>> begin

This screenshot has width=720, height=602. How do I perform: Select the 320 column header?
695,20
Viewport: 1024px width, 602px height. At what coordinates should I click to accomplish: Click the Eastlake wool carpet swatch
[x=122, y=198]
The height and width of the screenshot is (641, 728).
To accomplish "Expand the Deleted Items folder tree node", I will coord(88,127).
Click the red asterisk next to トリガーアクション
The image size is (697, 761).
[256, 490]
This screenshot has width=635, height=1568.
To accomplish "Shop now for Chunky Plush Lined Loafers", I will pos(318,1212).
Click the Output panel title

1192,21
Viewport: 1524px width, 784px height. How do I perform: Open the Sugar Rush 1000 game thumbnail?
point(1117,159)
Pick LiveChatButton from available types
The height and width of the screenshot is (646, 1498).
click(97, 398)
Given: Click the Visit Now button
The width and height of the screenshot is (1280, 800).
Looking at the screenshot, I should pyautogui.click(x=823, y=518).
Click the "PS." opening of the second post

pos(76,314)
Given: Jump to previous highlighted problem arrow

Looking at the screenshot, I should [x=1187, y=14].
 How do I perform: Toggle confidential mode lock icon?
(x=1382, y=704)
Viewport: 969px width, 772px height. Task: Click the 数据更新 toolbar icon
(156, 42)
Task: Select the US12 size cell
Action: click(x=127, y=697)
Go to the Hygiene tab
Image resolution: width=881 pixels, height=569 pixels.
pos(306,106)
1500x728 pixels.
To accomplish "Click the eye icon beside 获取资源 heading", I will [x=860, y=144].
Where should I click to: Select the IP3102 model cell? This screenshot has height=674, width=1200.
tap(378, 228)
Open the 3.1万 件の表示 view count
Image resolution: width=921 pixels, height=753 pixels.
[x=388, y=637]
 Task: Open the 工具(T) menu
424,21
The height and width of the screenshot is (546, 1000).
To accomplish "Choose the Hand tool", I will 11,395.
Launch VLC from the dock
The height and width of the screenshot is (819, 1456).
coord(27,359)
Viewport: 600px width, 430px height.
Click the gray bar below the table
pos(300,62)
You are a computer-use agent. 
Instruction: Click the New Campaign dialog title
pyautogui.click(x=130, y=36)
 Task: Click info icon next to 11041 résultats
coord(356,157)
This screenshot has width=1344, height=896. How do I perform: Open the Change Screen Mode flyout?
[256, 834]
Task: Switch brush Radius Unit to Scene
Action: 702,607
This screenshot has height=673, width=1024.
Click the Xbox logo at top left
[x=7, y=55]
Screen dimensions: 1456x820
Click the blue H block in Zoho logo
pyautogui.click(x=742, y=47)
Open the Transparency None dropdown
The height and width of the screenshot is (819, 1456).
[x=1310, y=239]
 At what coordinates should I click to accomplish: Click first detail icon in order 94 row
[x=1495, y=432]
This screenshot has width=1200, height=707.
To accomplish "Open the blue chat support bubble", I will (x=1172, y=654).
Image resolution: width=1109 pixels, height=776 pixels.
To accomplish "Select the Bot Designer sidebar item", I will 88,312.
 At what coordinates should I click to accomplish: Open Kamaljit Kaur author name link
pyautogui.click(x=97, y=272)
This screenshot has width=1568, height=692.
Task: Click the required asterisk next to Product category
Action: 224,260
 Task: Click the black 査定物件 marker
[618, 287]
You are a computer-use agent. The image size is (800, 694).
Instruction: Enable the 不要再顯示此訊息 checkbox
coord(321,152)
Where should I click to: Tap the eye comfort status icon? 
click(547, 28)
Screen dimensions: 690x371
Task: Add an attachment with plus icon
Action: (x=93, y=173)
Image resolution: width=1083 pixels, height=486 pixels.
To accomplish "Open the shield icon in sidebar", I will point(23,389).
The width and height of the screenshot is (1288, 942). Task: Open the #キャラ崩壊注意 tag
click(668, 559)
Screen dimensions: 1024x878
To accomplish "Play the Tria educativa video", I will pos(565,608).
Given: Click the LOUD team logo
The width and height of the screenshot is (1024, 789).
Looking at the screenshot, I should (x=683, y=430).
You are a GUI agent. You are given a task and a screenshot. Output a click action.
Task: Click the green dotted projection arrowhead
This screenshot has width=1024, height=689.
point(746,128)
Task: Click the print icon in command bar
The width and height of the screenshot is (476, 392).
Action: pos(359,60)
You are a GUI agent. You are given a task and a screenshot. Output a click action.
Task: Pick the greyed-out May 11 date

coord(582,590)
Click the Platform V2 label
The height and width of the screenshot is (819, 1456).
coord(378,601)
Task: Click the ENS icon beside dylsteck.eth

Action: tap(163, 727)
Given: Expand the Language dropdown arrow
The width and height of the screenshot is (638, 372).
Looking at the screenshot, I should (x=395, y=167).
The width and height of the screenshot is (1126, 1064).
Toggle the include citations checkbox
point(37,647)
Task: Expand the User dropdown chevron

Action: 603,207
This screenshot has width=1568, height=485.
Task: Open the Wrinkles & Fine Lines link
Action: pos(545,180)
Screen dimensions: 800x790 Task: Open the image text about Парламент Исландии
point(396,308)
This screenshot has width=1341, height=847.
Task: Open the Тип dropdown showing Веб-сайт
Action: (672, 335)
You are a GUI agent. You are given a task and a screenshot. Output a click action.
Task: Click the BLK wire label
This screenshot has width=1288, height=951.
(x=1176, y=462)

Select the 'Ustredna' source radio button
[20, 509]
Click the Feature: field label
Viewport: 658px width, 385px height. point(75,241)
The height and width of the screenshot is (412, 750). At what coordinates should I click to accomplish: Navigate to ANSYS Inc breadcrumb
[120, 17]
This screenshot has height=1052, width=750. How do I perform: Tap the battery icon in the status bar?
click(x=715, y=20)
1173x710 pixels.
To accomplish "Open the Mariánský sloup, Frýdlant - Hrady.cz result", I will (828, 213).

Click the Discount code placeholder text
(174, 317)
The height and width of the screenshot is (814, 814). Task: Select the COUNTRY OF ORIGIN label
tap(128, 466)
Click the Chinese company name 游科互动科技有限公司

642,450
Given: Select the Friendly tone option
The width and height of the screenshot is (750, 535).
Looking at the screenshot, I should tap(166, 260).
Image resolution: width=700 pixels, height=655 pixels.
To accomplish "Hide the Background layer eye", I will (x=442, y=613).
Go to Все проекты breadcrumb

>> end

▶ **Task instructions**:
Present every line of the records above as a Markdown table with the columns "Row" and "Line". Give each line its own numbered row and omit blank lines.

▶ **Exercise answer**:
| Row | Line |
|---|---|
| 1 | This screenshot has width=720, height=602. How do I perform: Select the 320 column header? |
| 2 | 695,20 |
| 3 | Viewport: 1024px width, 602px height. At what coordinates should I click to accomplish: Click the Eastlake wool carpet swatch |
| 4 | [x=122, y=198] |
| 5 | The height and width of the screenshot is (641, 728). |
| 6 | To accomplish "Expand the Deleted Items folder tree node", I will coord(88,127). |
| 7 | Click the red asterisk next to トリガーアクション |
| 8 | The image size is (697, 761). |
| 9 | [256, 490] |
| 10 | This screenshot has width=635, height=1568. |
| 11 | To accomplish "Shop now for Chunky Plush Lined Loafers", I will pos(318,1212). |
| 12 | Click the Output panel title |
| 13 | 1192,21 |
| 14 | Viewport: 1524px width, 784px height. How do I perform: Open the Sugar Rush 1000 game thumbnail? |
| 15 | point(1117,159) |
| 16 | Pick LiveChatButton from available types |
| 17 | The height and width of the screenshot is (646, 1498). |
| 18 | click(97, 398) |
| 19 | Given: Click the Visit Now button |
| 20 | The width and height of the screenshot is (1280, 800). |
| 21 | Looking at the screenshot, I should pyautogui.click(x=823, y=518). |
| 22 | Click the "PS." opening of the second post |
| 23 | pos(76,314) |
| 24 | Given: Jump to previous highlighted problem arrow |
| 25 | Looking at the screenshot, I should [x=1187, y=14]. |
| 26 |  How do I perform: Toggle confidential mode lock icon? |
| 27 | (x=1382, y=704) |
| 28 | Viewport: 969px width, 772px height. Task: Click the 数据更新 toolbar icon |
| 29 | (156, 42) |
| 30 | Task: Select the US12 size cell |
| 31 | Action: click(x=127, y=697) |
| 32 | Go to the Hygiene tab |
| 33 | Image resolution: width=881 pixels, height=569 pixels. |
| 34 | pos(306,106) |
| 35 | 1500x728 pixels. |
| 36 | To accomplish "Click the eye icon beside 获取资源 heading", I will [x=860, y=144]. |
| 37 | Where should I click to: Select the IP3102 model cell? This screenshot has height=674, width=1200. |
| 38 | tap(378, 228) |
| 39 | Open the 3.1万 件の表示 view count |
| 40 | Image resolution: width=921 pixels, height=753 pixels. |
| 41 | [x=388, y=637] |
| 42 |  Task: Open the 工具(T) menu |
| 43 | 424,21 |
| 44 | The height and width of the screenshot is (546, 1000). |
| 45 | To accomplish "Choose the Hand tool", I will 11,395. |
| 46 | Launch VLC from the dock |
| 47 | The height and width of the screenshot is (819, 1456). |
| 48 | coord(27,359) |
| 49 | Viewport: 600px width, 430px height. |
| 50 | Click the gray bar below the table |
| 51 | pos(300,62) |
| 52 | You are a computer-use agent.  |
| 53 | Instruction: Click the New Campaign dialog title |
| 54 | pyautogui.click(x=130, y=36) |
| 55 |  Task: Click info icon next to 11041 résultats |
| 56 | coord(356,157) |
| 57 | This screenshot has width=1344, height=896. How do I perform: Open the Change Screen Mode flyout? |
| 58 | [256, 834] |
| 59 | Task: Switch brush Radius Unit to Scene |
| 60 | Action: 702,607 |
| 61 | This screenshot has height=673, width=1024. |
| 62 | Click the Xbox logo at top left |
| 63 | [x=7, y=55] |
| 64 | Screen dimensions: 1456x820 |
| 65 | Click the blue H block in Zoho logo |
| 66 | pyautogui.click(x=742, y=47) |
| 67 | Open the Transparency None dropdown |
| 68 | The height and width of the screenshot is (819, 1456). |
| 69 | [x=1310, y=239] |
| 70 |  At what coordinates should I click to accomplish: Click first detail icon in order 94 row |
| 71 | [x=1495, y=432] |
| 72 | This screenshot has width=1200, height=707. |
| 73 | To accomplish "Open the blue chat support bubble", I will (x=1172, y=654). |
| 74 | Image resolution: width=1109 pixels, height=776 pixels. |
| 75 | To accomplish "Select the Bot Designer sidebar item", I will 88,312. |
| 76 |  At what coordinates should I click to accomplish: Open Kamaljit Kaur author name link |
| 77 | pyautogui.click(x=97, y=272) |
| 78 | This screenshot has width=1568, height=692. |
| 79 | Task: Click the required asterisk next to Product category |
| 80 | Action: 224,260 |
| 81 |  Task: Click the black 査定物件 marker |
| 82 | [618, 287] |
| 83 | You are a computer-use agent. The image size is (800, 694). |
| 84 | Instruction: Enable the 不要再顯示此訊息 checkbox |
| 85 | coord(321,152) |
| 86 | Where should I click to: Tap the eye comfort status icon?  |
| 87 | click(547, 28) |
| 88 | Screen dimensions: 690x371 |
| 89 | Task: Add an attachment with plus icon |
| 90 | Action: (x=93, y=173) |
| 91 | Image resolution: width=1083 pixels, height=486 pixels. |
| 92 | To accomplish "Open the shield icon in sidebar", I will point(23,389). |
| 93 | The width and height of the screenshot is (1288, 942). Task: Open the #キャラ崩壊注意 tag |
| 94 | click(668, 559) |
| 95 | Screen dimensions: 1024x878 |
| 96 | To accomplish "Play the Tria educativa video", I will pos(565,608). |
| 97 | Given: Click the LOUD team logo |
| 98 | The width and height of the screenshot is (1024, 789). |
| 99 | Looking at the screenshot, I should (x=683, y=430). |
| 100 | You are a GUI agent. You are given a task and a screenshot. Output a click action. |
| 101 | Task: Click the green dotted projection arrowhead |
| 102 | This screenshot has width=1024, height=689. |
| 103 | point(746,128) |
| 104 | Task: Click the print icon in command bar |
| 105 | The width and height of the screenshot is (476, 392). |
| 106 | Action: pos(359,60) |
| 107 | You are a GUI agent. You are given a task and a screenshot. Output a click action. |
| 108 | Task: Pick the greyed-out May 11 date |
| 109 | coord(582,590) |
| 110 | Click the Platform V2 label |
| 111 | The height and width of the screenshot is (819, 1456). |
| 112 | coord(378,601) |
| 113 | Task: Click the ENS icon beside dylsteck.eth |
| 114 | Action: tap(163, 727) |
| 115 | Given: Expand the Language dropdown arrow |
| 116 | The width and height of the screenshot is (638, 372). |
| 117 | Looking at the screenshot, I should (x=395, y=167). |
| 118 | The width and height of the screenshot is (1126, 1064). |
| 119 | Toggle the include citations checkbox |
| 120 | point(37,647) |
| 121 | Task: Expand the User dropdown chevron |
| 122 | Action: 603,207 |
| 123 | This screenshot has width=1568, height=485. |
| 124 | Task: Open the Wrinkles & Fine Lines link |
| 125 | Action: pos(545,180) |
| 126 | Screen dimensions: 800x790 Task: Open the image text about Парламент Исландии |
| 127 | point(396,308) |
| 128 | This screenshot has width=1341, height=847. |
| 129 | Task: Open the Тип dropdown showing Веб-сайт |
| 130 | Action: (672, 335) |
| 131 | You are a GUI agent. You are given a task and a screenshot. Output a click action. |
| 132 | Task: Click the BLK wire label |
| 133 | This screenshot has width=1288, height=951. |
| 134 | (x=1176, y=462) |
| 135 | Select the 'Ustredna' source radio button |
| 136 | [20, 509] |
| 137 | Click the Feature: field label |
| 138 | Viewport: 658px width, 385px height. point(75,241) |
| 139 | The height and width of the screenshot is (412, 750). At what coordinates should I click to accomplish: Navigate to ANSYS Inc breadcrumb |
| 140 | [120, 17] |
| 141 | This screenshot has height=1052, width=750. How do I perform: Tap the battery icon in the status bar? |
| 142 | click(x=715, y=20) |
| 143 | 1173x710 pixels. |
| 144 | To accomplish "Open the Mariánský sloup, Frýdlant - Hrady.cz result", I will (828, 213). |
| 145 | Click the Discount code placeholder text |
| 146 | (174, 317) |
| 147 | The height and width of the screenshot is (814, 814). Task: Select the COUNTRY OF ORIGIN label |
| 148 | tap(128, 466) |
| 149 | Click the Chinese company name 游科互动科技有限公司 |
| 150 | 642,450 |
| 151 | Given: Select the Friendly tone option |
| 152 | The width and height of the screenshot is (750, 535). |
| 153 | Looking at the screenshot, I should tap(166, 260). |
| 154 | Image resolution: width=700 pixels, height=655 pixels. |
| 155 | To accomplish "Hide the Background layer eye", I will (x=442, y=613). |
| 156 | Go to Все проекты breadcrumb |